The problem: Below are entries. Copy exactly the lines running from the line that holds "This screenshot has height=777, width=1315." to the line that holds "Click the five-star", with both ends included.

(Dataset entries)

'''

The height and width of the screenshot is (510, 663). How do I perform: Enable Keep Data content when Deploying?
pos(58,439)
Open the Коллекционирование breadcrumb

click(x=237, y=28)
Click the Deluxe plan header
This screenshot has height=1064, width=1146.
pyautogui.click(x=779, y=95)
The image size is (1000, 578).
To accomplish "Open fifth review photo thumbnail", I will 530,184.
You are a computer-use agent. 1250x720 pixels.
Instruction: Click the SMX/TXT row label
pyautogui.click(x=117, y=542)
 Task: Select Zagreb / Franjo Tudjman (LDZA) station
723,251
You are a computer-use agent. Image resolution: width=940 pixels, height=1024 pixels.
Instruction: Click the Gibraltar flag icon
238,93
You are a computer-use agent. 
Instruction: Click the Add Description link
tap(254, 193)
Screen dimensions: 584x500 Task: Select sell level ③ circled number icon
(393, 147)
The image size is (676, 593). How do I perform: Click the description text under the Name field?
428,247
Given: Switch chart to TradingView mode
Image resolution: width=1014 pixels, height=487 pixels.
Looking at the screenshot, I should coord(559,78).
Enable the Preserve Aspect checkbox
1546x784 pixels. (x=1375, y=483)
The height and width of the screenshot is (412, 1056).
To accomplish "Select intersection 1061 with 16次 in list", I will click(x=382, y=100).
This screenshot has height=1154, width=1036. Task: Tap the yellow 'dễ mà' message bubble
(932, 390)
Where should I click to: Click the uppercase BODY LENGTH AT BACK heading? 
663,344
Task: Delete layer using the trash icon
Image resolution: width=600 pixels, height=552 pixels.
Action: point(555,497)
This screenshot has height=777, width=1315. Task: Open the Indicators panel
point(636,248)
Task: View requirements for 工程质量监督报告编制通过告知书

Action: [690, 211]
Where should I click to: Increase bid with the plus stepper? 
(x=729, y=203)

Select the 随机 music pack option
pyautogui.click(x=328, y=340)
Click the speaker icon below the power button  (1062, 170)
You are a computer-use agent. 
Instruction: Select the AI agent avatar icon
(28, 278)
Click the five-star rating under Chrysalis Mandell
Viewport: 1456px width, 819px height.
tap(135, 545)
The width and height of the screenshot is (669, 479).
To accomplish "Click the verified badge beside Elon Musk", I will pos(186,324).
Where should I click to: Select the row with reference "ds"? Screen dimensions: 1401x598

'''

Output of the task:
This screenshot has height=777, width=1315. Task: Open the Indicators panel
point(636,248)
Task: View requirements for 工程质量监督报告编制通过告知书

Action: [690, 211]
Where should I click to: Increase bid with the plus stepper? 
(x=729, y=203)

Select the 随机 music pack option
pyautogui.click(x=328, y=340)
Click the speaker icon below the power button  (1062, 170)
You are a computer-use agent. 
Instruction: Select the AI agent avatar icon
(28, 278)
Click the five-star rating under Chrysalis Mandell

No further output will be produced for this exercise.